An archetype is something like an old watercourse along which the water of life flowed for a time, digging a deep channel for itself. The longer it flowed the deeper the channel, and the more likely it is that sooner or later the water will return.

—Carl Jung, “The Primordial Images,” Psychological Reflections, ed. Jolande Jacobi (1970).

5.25.2016

hands off

He knew when to take his hand away from the painting.

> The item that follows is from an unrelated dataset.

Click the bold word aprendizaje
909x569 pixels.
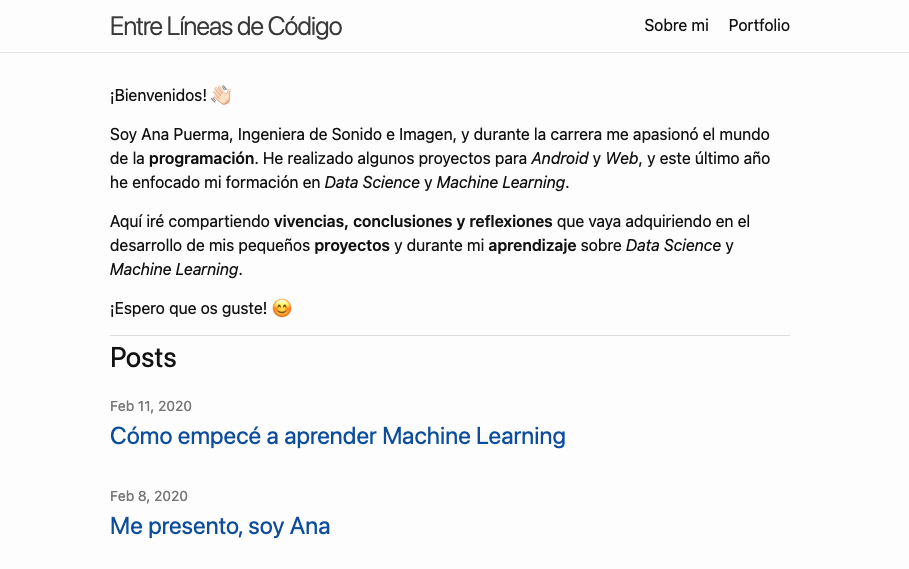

—Pliny the Elder, Natural History

She knew when to take her hand away from the poem.

5.24.2016

not random

The middle of the poem was so messed up you believed the poet must have a plan.

5.23.2016

but few are chosen

In our minds many poems make themselves known, but our hearts hold and carry forward a very few.

5.22.2016

well worn

When perusing another person’s bookcases, I always look for the tattered dust-jackets.

5.19.2016

active border crossing

The boundary between poetry and prose, always floating and permeable, has now become vital.

5.18.2016

near eye

At first art is archaic, the sensible form being rudely controlled by the artist's hand; it becomes, in the second stage, classical, the form being adequate to the thought, a transparent expression; last, it is decadent, the form being more than the thought, dwarfing it by usurping attention on its own account.

The peculiar temptation of technique is always to elaboration of detail; technique is at first a hope, it becomes a power, it ends in being a caprice; and always as it goes on it loses sight of the general in its rendering, and dwells with a near eye on the specific.

—George E. Woodberry, "A New Defence of Poetry," Heart of Man, and Other Papers (Harcourt, Brace & Howe, 1920)

5.17.2016

beauty beat down

A poem that beat me down with its beauty.

5.16.2016

abounds around us

The imagist can find any number of poems hidden in plain sight.

5.15.2016

pay dirt

The poet is a prospector finding ore in the played-out mine of time-honored themes.

5.10.2016

power source

The word that didn’t belong in the poem is now a node of energy driving its very existence.

5.09.2016

guard dogs

The lesser poets of the group/school are the ones most protective, even militant, in preserving its domain. Because that domain is the only thing that gives their work value.

5.08.2016

one speaking

I’m somewhat anti-Browning. He always spoke in another character, for another character. I do not let anybody else speak a word (in my poetry, it goes without saying). I speak myself and for myself everything that is possible and that which is not. Sometimes I unconsciously recall somebody else’s phrasing and transform it into a line of poetry.

—Anna Akhmatova, “Pseudo-Memoirs,” My Half-Century: Selected Prose (Ardis Publishers, 1992), edited by and translated by Ronald Meyer.

5.07.2016

long & short of it

If I had more time I would write a shorter letter.
—Blaise Pascal

If I had more time I would write a shorter poem.

5.05.2016

role players

The editor selects, the critic corrects.

5.04.2016

never apologize, never explain

A little magazine editor is often asked by a rejected author to explain the reason for his/her rejection. Which always reminds me of the line spoken by the character Capt. Nathan Cutting Brittles (played by John Wayne) in the 1949 western She Wore a Yellow Ribbon: "Never apologize and never explain—it's a sign of weakness."

[She Wore a Yellow Ribbon, screenplay by Frank S. Nugent and Laurence Stallings.]

5.03.2016

but drowning

He was a poet of the moment. The last time I saw him he was waving.

5.02.2016

ignores borders

The translator is a smuggler whose contraband is words.